** EXERCISE DETAILS **
Report each line of the entries below that includes "link".

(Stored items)
/---

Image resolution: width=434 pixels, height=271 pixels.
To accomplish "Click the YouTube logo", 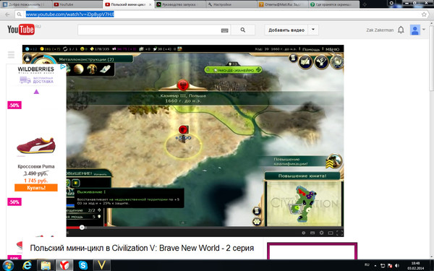I will pos(21,30).
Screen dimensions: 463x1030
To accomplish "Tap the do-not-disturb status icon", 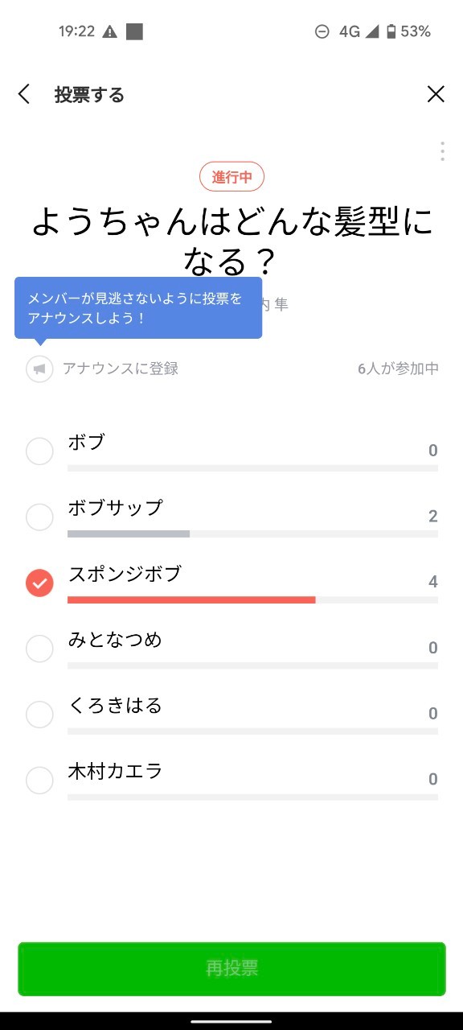I will click(322, 32).
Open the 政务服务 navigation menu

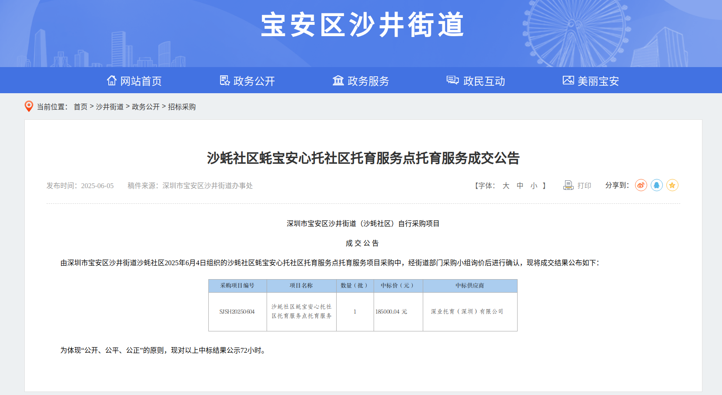click(368, 81)
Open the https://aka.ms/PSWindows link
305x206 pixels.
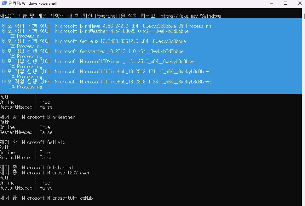[191, 16]
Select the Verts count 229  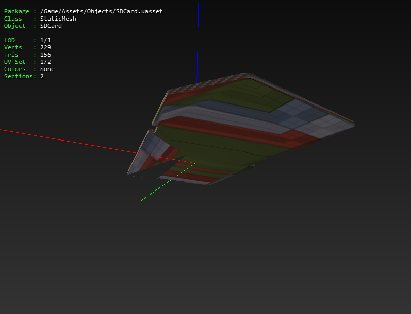point(45,47)
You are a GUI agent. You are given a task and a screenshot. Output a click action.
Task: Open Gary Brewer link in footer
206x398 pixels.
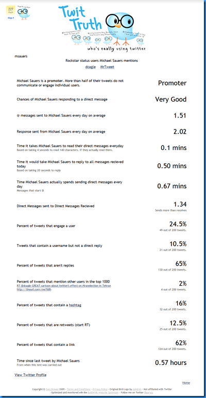[x=52, y=389]
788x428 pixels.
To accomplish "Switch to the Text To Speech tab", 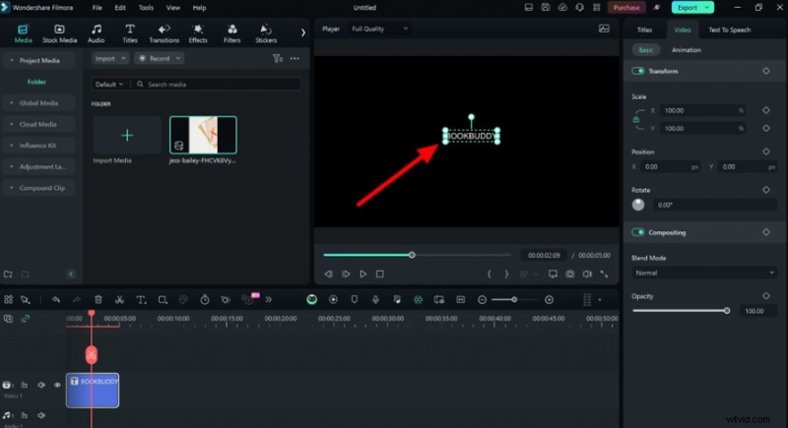I will click(729, 30).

\---

** EXERCISE RESULT **
Open the https://aka.ms/PSWindows link
Task: Open Gary Brewer link in footer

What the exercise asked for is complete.